Lidena Carr is a Geoscientist for the Onshore Energy Systems Directorate, Basins Systems Branch, Minerals, Energy and Groundwater Division at Geoscience Australia. She graduated from the Australian National University with a BA/BSc (Hons) in 2004, with a major in Geology and Human Ecology. In 2007, she joined Geoscience Australia and then ACRES (satellite imagery), before moving to her current position as a Seismic Interpreter and Basin Analyst. She currently works within the Exploring for the Future program and is a member of GSA.

Chris Southby is a Geoscientist in the Geoscience Australia Resources Division, Energy Systems Branch. He completed his Honours at ANU in 2004 on Palaeo-climate Geochemistry of Corals from Papua New Guinea. Since joining Geoscience Australia in 2008, he has contributed to a number of projects, including the National Carbon Mapping and Infrastructure Plan, the Vlaming Sub-basin CO2 Storage Assessment and the Houtman Sub-basin Prospectivity Project. He is now part of the Onshore Energy Systems team at Geoscience Australia, currently working under the Exploring for the Future program initiative.

Tehani Palu is a Geoscientist in the Onshore Energy Systems section in the Resources Division at GA. She gained her master’s degree from the University of Waikato (New Zealand) in 2009 and joined GA shortly after completing her studies. Tehani has been in her present role since 2013, which sees her doing basin analysis and petroleum systems modelling within the energy systems branch. She is a member of PESA.
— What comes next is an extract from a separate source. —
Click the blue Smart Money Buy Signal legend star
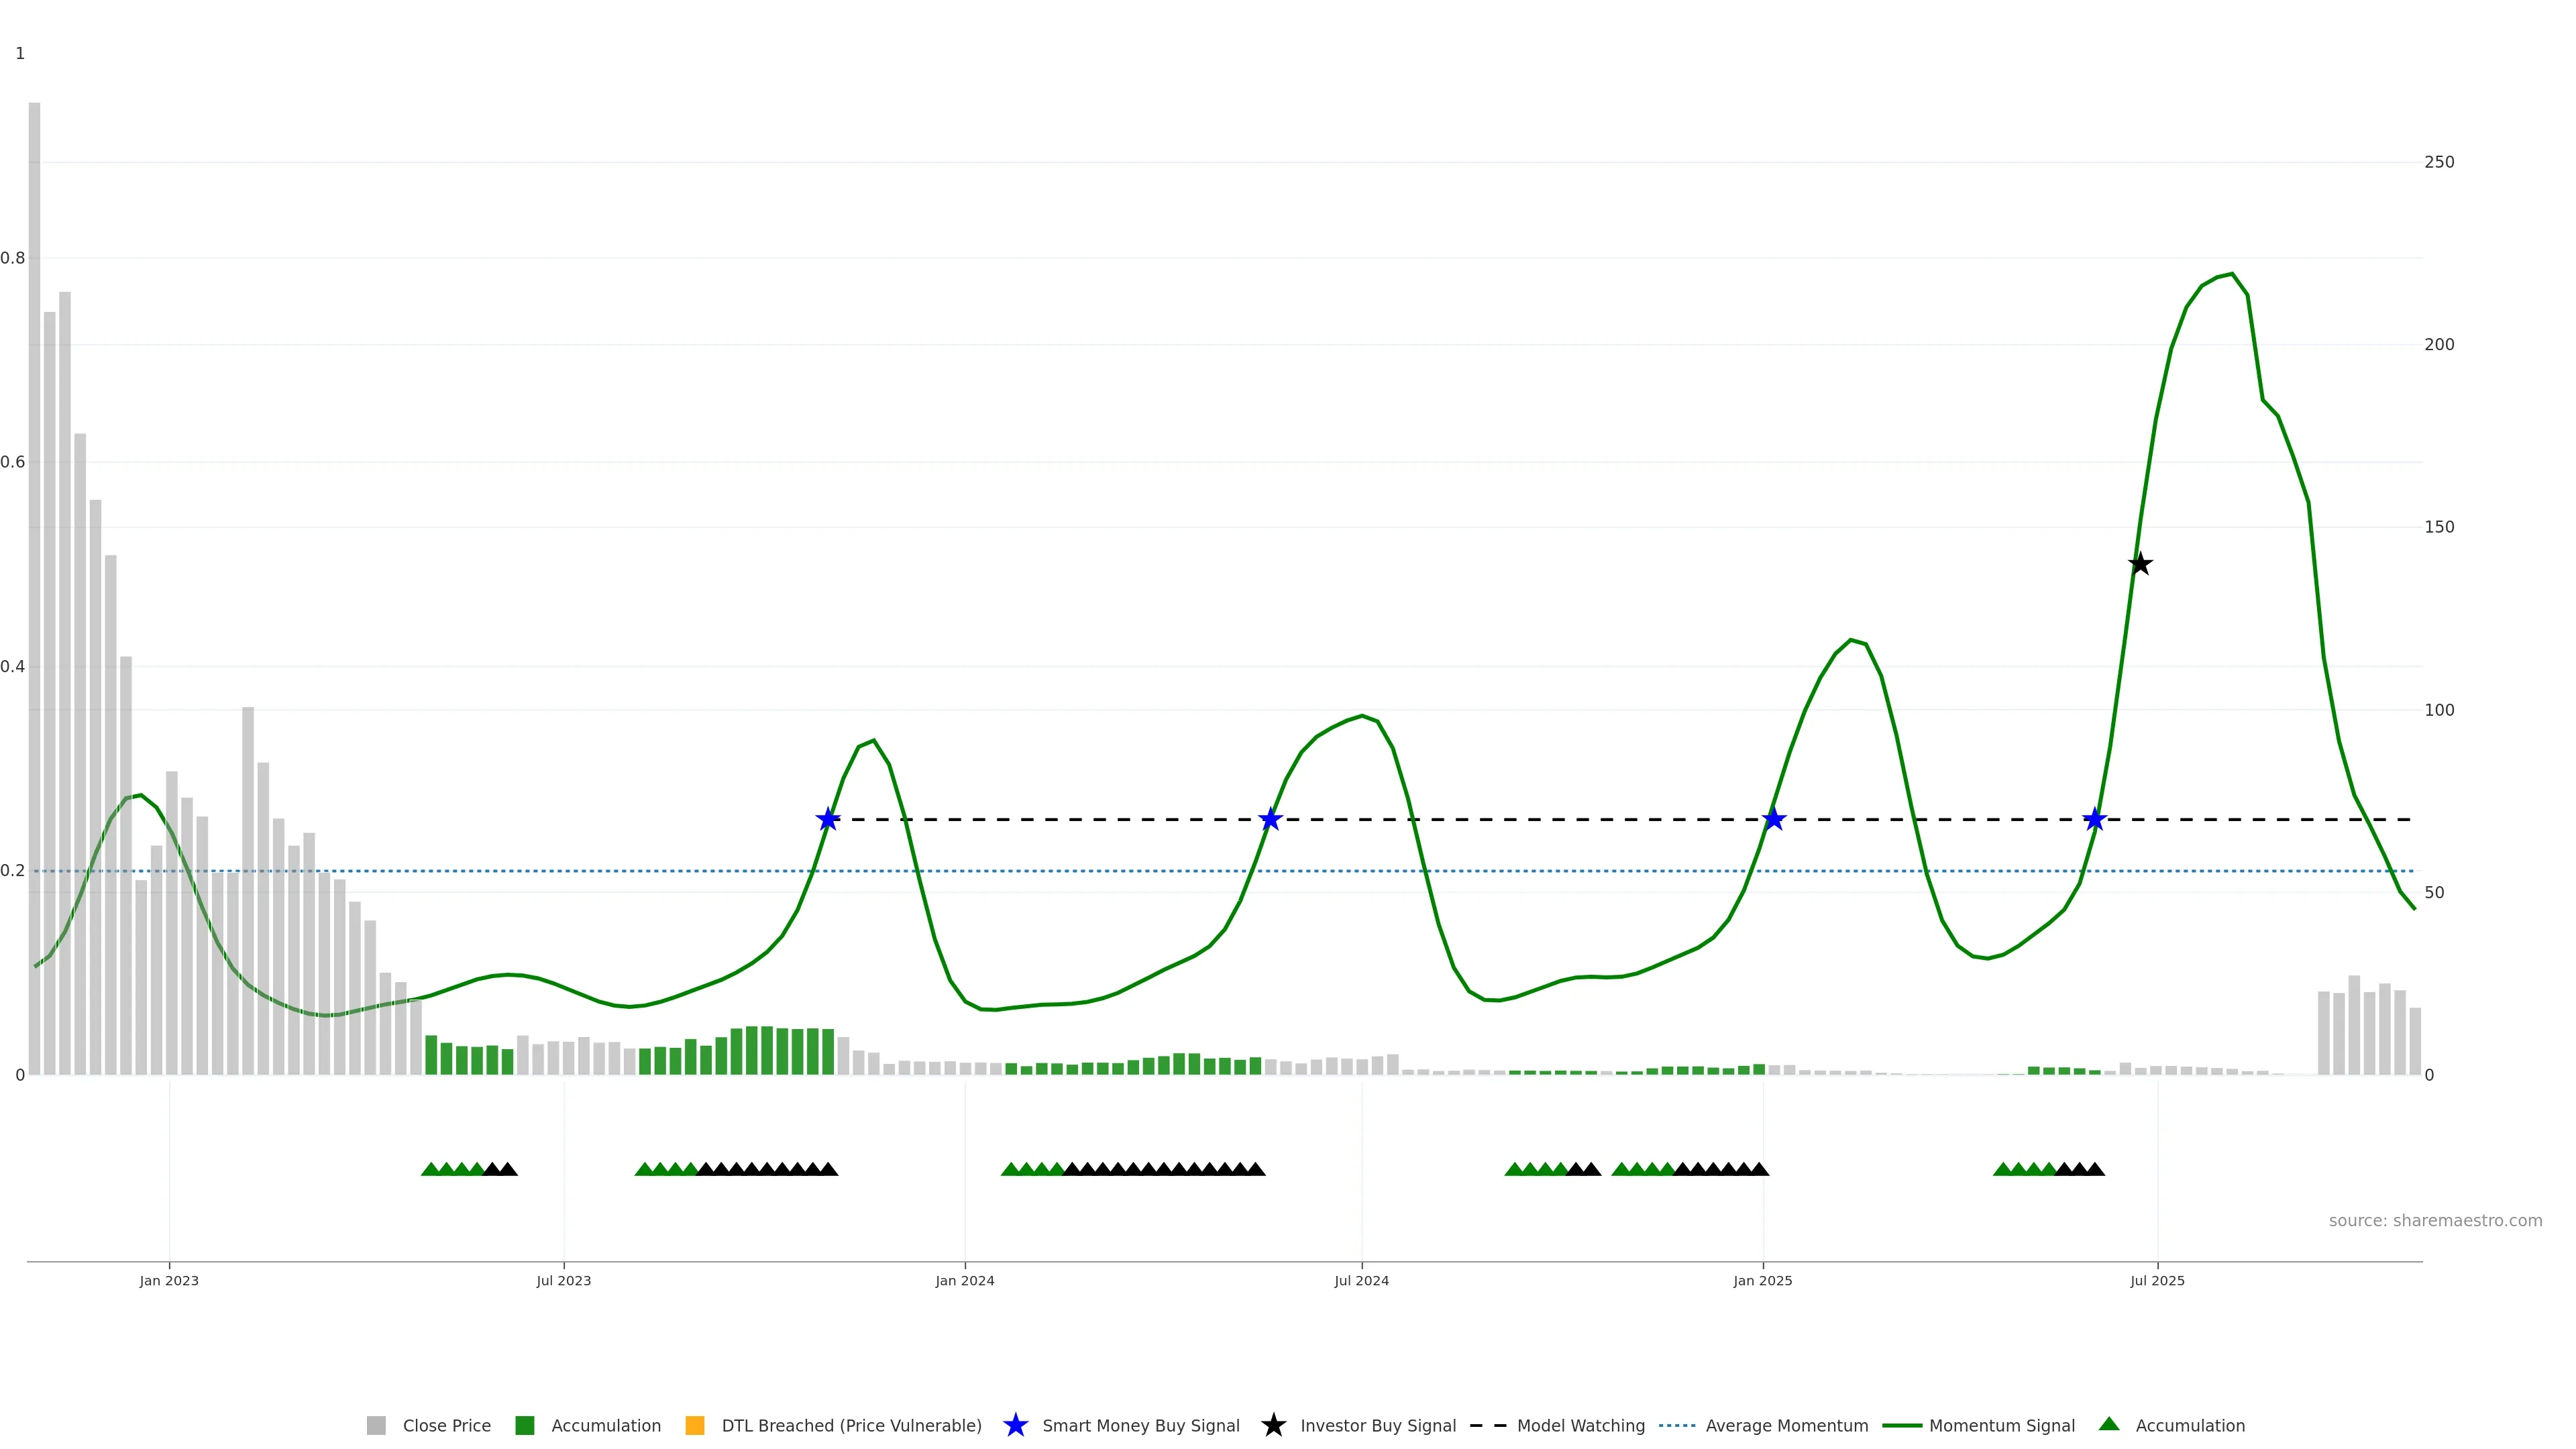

Paul A. Henson graduated from the University of Tasmania and is currently the Director of the Onshore Energy Systems section at Geoscience Australia. He has extensive experience in the minerals sector working on mineral systems in Proterozoic and Archaean terranes. Since 2010, he has led the Australian Governments’ Onshore Carbon Storage Program, undertaking deep onshore drilling and seismic acquisition programs in collaboration with the states and industry. He now manages the EFTF Energy program leading to a team of researchers to acquire new precompetitive geoscientific data to improve our understanding of the oil and gas potential of Australian onshore basins.